The fo gliding speed, on the other hand, gives much more information. A linear model with gliding speed as an independent and duration as a dependent variable fitted to the generated stimuli explained 9.5% of the variation and a 15th order nonlinear model explained 11.6% of the variation (increasing the order of the model beyond 15 did not increase the r2 value any more). The effect size as estimated from the (first order) linear model is quite large: the statistical model predicts a 23 ms shorter duration for a sound with a change rate of 10 semitones per second as opposed to a static sound of the same duration. This is the largest single source of bias in the data; however, it should not affect the results since participants would not know that the gliding speed is related to duration and they should not be able to detect it during the experiment.

In fact, the design of the current work was such that these biases work, in general, against the hypotheses that higher and more dynamic fo are perceived as longer. As the last period of each generated sound was prolonged up to the end of the last period, the low fo stimuli and falling sounds were effectively lengthened more than the high/rising ones. Additionally, in the current design, the probability of a long sound was reduced by observing a very fast moving stimulus—if a subject inferred this relationship, she or he would consequently judge the more dynamical stimuli as shorter rather than longer.

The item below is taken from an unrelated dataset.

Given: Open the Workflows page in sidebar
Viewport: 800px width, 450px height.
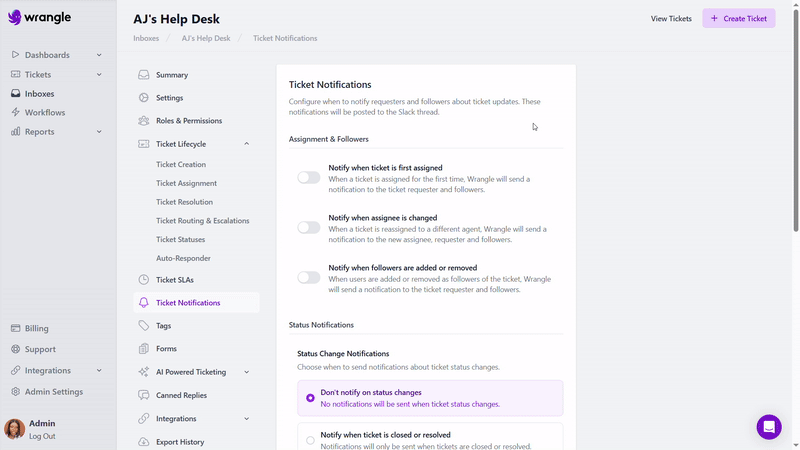Looking at the screenshot, I should 45,112.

Statistical analysis of the response data

Separate mixed effect logistic regression (logit) models were fitted for each discrimination task, with participants’ response as a dependent variable (with values 1: the first sound louder/longer, and 0: the second sound louder/longer). The fixed effects were the differences between the actual signal parameters of the two stimuli in each trial (a value for the first sound minus the corresponding value for the second sound): the difference between durations (in s), the difference between intensity levels (in dB), the difference between fo levels (in semitones), and the difference between the dynamic fo ranges.

For the last difference variable we tested two alternative versions, the first representing the difference in absolute dynamicity (the difference between absolute values of the fo ranges), and the second representing the difference in dynamicity including direction of the fundamental frequency slope (the difference between the raw values of the fo ranges). All the manipulated variables (differences) were used as random slopes for the subjects.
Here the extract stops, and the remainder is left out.